### What you will do:
Each entry below must appear in the output exactly as written.

### Material provided:
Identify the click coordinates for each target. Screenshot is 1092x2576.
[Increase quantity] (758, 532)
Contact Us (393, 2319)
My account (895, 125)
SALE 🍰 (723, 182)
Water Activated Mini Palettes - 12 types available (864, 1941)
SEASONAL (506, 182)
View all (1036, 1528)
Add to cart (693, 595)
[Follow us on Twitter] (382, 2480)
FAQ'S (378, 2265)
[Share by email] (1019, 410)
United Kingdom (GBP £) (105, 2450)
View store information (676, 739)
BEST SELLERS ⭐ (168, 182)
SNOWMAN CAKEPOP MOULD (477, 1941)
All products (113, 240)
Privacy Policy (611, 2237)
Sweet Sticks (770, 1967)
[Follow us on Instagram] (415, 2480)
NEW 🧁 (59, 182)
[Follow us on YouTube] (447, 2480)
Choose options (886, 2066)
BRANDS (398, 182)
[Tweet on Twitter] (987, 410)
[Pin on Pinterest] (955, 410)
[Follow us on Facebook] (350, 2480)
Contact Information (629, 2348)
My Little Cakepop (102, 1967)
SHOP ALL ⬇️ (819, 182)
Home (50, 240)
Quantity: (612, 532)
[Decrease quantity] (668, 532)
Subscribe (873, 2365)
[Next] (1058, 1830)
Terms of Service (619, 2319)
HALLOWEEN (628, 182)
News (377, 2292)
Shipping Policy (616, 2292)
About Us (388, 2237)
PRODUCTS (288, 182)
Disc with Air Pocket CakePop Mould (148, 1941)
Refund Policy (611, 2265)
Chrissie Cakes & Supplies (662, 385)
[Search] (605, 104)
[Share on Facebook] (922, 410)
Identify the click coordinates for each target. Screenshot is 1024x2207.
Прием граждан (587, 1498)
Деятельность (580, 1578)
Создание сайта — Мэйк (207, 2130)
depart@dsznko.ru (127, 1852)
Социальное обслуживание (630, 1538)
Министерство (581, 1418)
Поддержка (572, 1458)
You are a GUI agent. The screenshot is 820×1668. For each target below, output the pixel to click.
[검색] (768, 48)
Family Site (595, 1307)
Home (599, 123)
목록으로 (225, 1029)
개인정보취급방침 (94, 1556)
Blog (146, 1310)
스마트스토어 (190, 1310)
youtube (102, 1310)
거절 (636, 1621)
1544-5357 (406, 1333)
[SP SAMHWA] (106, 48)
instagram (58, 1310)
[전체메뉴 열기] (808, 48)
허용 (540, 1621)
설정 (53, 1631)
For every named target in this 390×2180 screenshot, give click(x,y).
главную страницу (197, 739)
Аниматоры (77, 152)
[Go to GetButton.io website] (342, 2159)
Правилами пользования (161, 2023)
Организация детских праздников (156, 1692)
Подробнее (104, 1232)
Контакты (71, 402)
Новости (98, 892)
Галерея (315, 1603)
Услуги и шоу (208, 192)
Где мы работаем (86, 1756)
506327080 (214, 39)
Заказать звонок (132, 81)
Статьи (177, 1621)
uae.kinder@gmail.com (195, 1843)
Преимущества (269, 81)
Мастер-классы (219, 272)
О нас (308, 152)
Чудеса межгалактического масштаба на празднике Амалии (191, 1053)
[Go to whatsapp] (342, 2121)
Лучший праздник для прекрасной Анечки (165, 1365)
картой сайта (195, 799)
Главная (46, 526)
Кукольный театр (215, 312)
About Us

### Exercise answer:
Identify the click coordinates for each target. Screenshot is 1092x2576.
[Increase quantity] (758, 532)
Contact Us (393, 2319)
My account (895, 125)
SALE 🍰 (723, 182)
Water Activated Mini Palettes - 12 types available (864, 1941)
SEASONAL (506, 182)
View all (1036, 1528)
Add to cart (693, 595)
[Follow us on Twitter] (382, 2480)
FAQ'S (378, 2265)
[Share by email] (1019, 410)
United Kingdom (GBP £) (105, 2450)
View store information (676, 739)
BEST SELLERS ⭐ (168, 182)
SNOWMAN CAKEPOP MOULD (477, 1941)
All products (113, 240)
Privacy Policy (611, 2237)
Sweet Sticks (770, 1967)
[Follow us on Instagram] (415, 2480)
NEW 🧁 (59, 182)
[Follow us on YouTube] (447, 2480)
Choose options (886, 2066)
BRANDS (398, 182)
[Tweet on Twitter] (987, 410)
[Pin on Pinterest] (955, 410)
[Follow us on Facebook] (350, 2480)
Contact Information (629, 2348)
My Little Cakepop (102, 1967)
SHOP ALL ⬇️ (819, 182)
Home (50, 240)
Quantity: (612, 532)
[Decrease quantity] (668, 532)
Subscribe (873, 2365)
[Next] (1058, 1830)
Terms of Service (619, 2319)
HALLOWEEN (628, 182)
News (377, 2292)
Shipping Policy (616, 2292)
About Us (388, 2237)
PRODUCTS (288, 182)
Disc with Air Pocket CakePop Mould (148, 1941)
Refund Policy (611, 2265)
Chrissie Cakes & Supplies (662, 385)
[Search] (605, 104)
[Share on Facebook] (922, 410)
Identify the click coordinates for each target. Screenshot is 1024x2207.
Прием граждан (587, 1498)
Деятельность (580, 1578)
Создание сайта — Мэйк (207, 2130)
depart@dsznko.ru (127, 1852)
Социальное обслуживание (630, 1538)
Министерство (581, 1418)
Поддержка (572, 1458)
You are a GUI agent. The screenshot is 820×1668. For each target below, output the pixel to click.
[검색] (768, 48)
Family Site (595, 1307)
Home (599, 123)
목록으로 (225, 1029)
개인정보취급방침 (94, 1556)
Blog (146, 1310)
스마트스토어 (190, 1310)
youtube (102, 1310)
거절 (636, 1621)
1544-5357 (406, 1333)
[SP SAMHWA] (106, 48)
instagram (58, 1310)
[전체메뉴 열기] (808, 48)
허용 (540, 1621)
설정 (53, 1631)
For every named target in this 390×2180 screenshot, give click(x,y).
главную страницу (197, 739)
Аниматоры (77, 152)
[Go to GetButton.io website] (342, 2159)
Правилами пользования (161, 2023)
Организация детских праздников (156, 1692)
Подробнее (104, 1232)
Контакты (71, 402)
Новости (98, 892)
Галерея (315, 1603)
Услуги и шоу (208, 192)
Где мы работаем (86, 1756)
506327080 (214, 39)
Заказать звонок (132, 81)
Статьи (177, 1621)
uae.kinder@gmail.com (195, 1843)
Преимущества (269, 81)
Мастер-классы (219, 272)
О нас (308, 152)
Чудеса межгалактического масштаба на празднике Амалии (191, 1053)
[Go to whatsapp] (342, 2121)
Лучший праздник для прекрасной Анечки (165, 1365)
картой сайта (195, 799)
Главная (46, 526)
Кукольный театр (215, 312)
About Us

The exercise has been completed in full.